Simplified representation of the original dataset along with its variants. (A) The simplified original dataset showing four patients (P = patient) each analyzed with three features (F = feature), displayed with different symbols and colors, and grouped into two classes highlighted with the colored boxes. (B) Representation of the “repeated-measure” variant to expand the cardinality of the original dataset. (C) Same as B, but for our proposed “shuffle” variant. In Figure 2A, for sake of example and comparison with enhancing methods (Figures 2B,C), we plot two original numerical features for two classes (e.g., the 1st and the 3rd of 61 classes). The following sections will describe how to obtain variants of the original dataset.

Figure 2

Comparison of the simplified original dataset with its enhancements. (A) Plot of two original numerical features for two classes (the 1st and the 3rd of 61 classes). (B) Plot of two numerical features for two classes (the 1st and the 3rd of 61 classes) whose cardinality has been enhanced 2 ×: original plus one intraclass random generation of values inside each feature according to a fitted repeated-measures model. (C) Plot of two numerical features for two classes (the 1st and the 3rd of 61 classes) whose cardinality has been enhanced 2 ×: original plus one intraclass random exchange/shuffle of values inside each feature (each feature is independently shuffled in random and intraclass manner).

Repeated-Measure Variant

In MATLAB® (Statistics and Machine Learning Toolbox™), there are already implemented functions as the “fitrm” (acronym for “fit repeated-measures model”) with the associated “random” method permitting to generate new random response values given predictor values (8, 9). In particular, in the fitrm function, the measurements (the 6 numerical features above listed) are the responses, and the class column (with the aforementioned 61 classes) is the predictor variable. The fitrm function produces a repeated-measures model onto which we can apply the random method to randomly generate new response values, that is, new numerical measurements for our 6 numerical features. We called this random generation as “repeated-measures” variant (Figure 1B), and we added it to the original dataset (Figure 1A) obtaining an enhanced dataset (Figure 2B). Theoretically, it is possible to generate at will without outputting replicated values, but we have introduced a calculus checkpoint to delete eventually replicated patients in the enhanced dataset.

Shuffle Variant

In MATLAB®, we have implemented an intraclass random exchange/shuffle of values inside each feature (i.e., each feature is independently shuffled in random and intraclass manner). We called this random exchange/shuffle as “shuffle” variant (Figure 1C), and we added it to the original dataset (Figure 1A) obtaining an enhanced dataset (Figure 2C). It is likely to shuffle with outputting replicated patients (especially inside low-cardinality classes), so we have introduced a calculus checkpoint to delete replicated patients in the enhanced dataset.

Hotelling t2 Statistic

Hotelling T2 distribution is a multivariate distribution proportional to the F distribution; in particular, it is a generalization of the Student t distribution for multivariate purposes. Hotelling t2 statistic is a generalization of Student t statistic used in multivariate hypothesis testing (13, 14). In our multivariate problem, we have 6 numerical features, and we would enhance the original dataset without generating a different population (p > 0.05). So, the original dataset gives the expected multivariate mean vector (EMMV), and against EMMV, we compare the repeated-measures enhancement vs. the shuffle enhancement at a significance level of 0.05. In other words, for the same enhanced number of patients, we are validating the shuffle enhancement using the repeated-measures enhancement which is an already accepted method: the shuffle enhancement is validated if and only if the p-value is not significant (i.e., the enhanced shuffled population is the same as the original dataset or the enhanced repeated-measures one).

Combined Approach

In a combined approach, an enhanced shuffled population was subjected to a repeated-measures processing.

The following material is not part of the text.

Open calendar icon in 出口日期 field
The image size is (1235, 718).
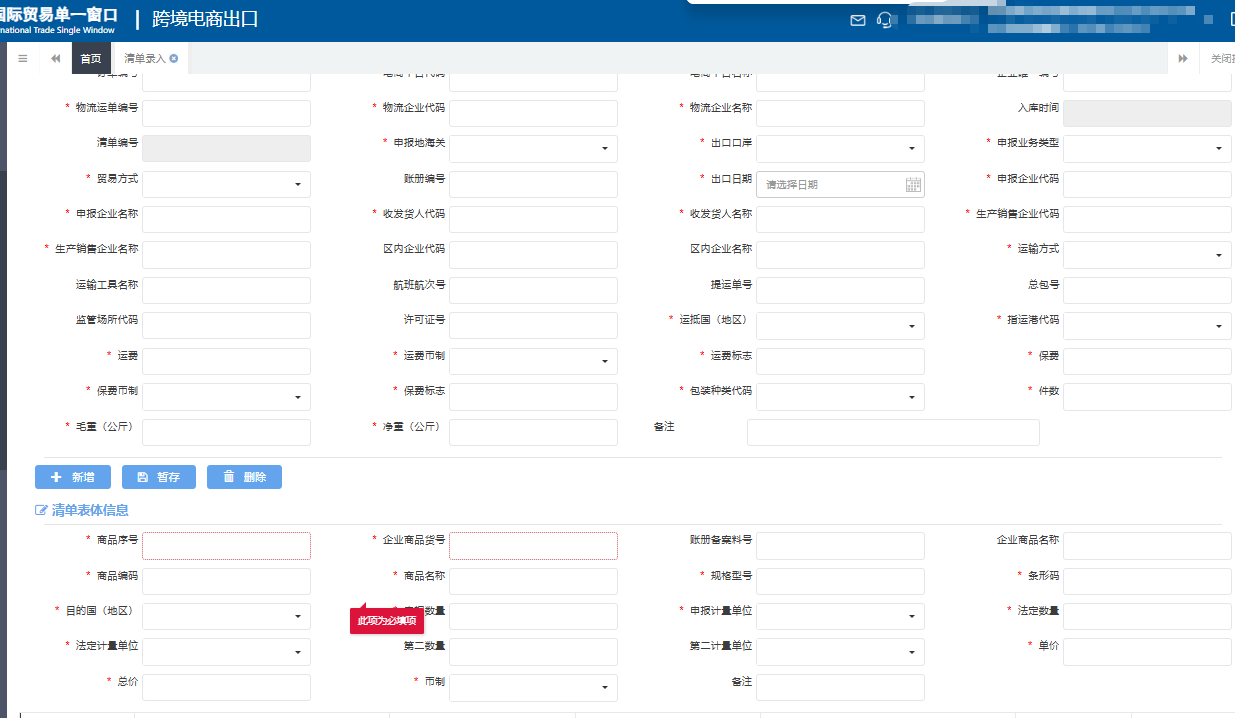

Stressing the Enhanced Datasets via Machine Learning and Regression

In our specific cardiology problem (HF), the main goals of having enhanced datasets by enlarging their cardinality, while it is legitimate, are a greater classification/prediction skill (e.g., to predict the patient's class of risk) and a greater regression skill (e.g., to estimate the likelihood of two endpoints: composite endpoint, all-cause hospitalization endpoint). In other words, we are trying to overcome the issues of missing data and datasets with narrow cardinality, which are typically due to financial, experimental, or ethical limitations without losing the statistical nature of the original dataset, boosting its statistical performance while legitimate (p > 0.05 in t2-test). To highlight the benefits of the enhanced datasets vs. the original one, we have compared their classification/prediction skill and regression skill. In detail, to stress via machine learning, we have used all the 19 features (13 binary, 6 numerical) and the column with the class labels as the response column (the enhanced dataset had 61 classes as the original one). A 10-fold cross-validation was applied to calculate the accuracy (%) by the MATLAB® Classification Learner application (methods: fine tree, fine KNN, weighted KNN, linear SVM; all default settings were unchanged). To stress via regression, we have used 17 features (11 binary, i.e., excluding the 2 endpoints; 6 numerical) and, as response column, a column containing a specific endpoint (composite endpoint or all-cause hospitalization endpoint). A 10-fold cross-validation was applied to calculate the root mean square error (RMSE) by the MATLAB® Regression Learner application (methods: fine tree, linear, linear SVM; all default settings were unchanged).

Results

The two enhanced populations (repeated-measure, shuffle) were the same as the original one until 20 × enlargement; that is, we arrived up to 7,700 patients (including the 385 original). Further enhancements were not legitimate (p < 0.05). In a combined approach, the preceding 20 × shuffled population was subjected to a 2 × repeated-measures processing, and we arrived up to 15,199 patients (including the 385 original). Further enlargements were not legitimate (p < 0.05). The comprehensive results are presented in the following tables in terms of accuracy (%) and RMSE. Accuracy is a metric for evaluating the performance of machine learning in terms of the fraction of correct classifications. In this example dataset, high accuracy means that a sizable portion of patients was grouped into the correct classes (Table 1).

Table 1

Machine learning with 10-fold cross-validation to calculate the classification accuracy (%).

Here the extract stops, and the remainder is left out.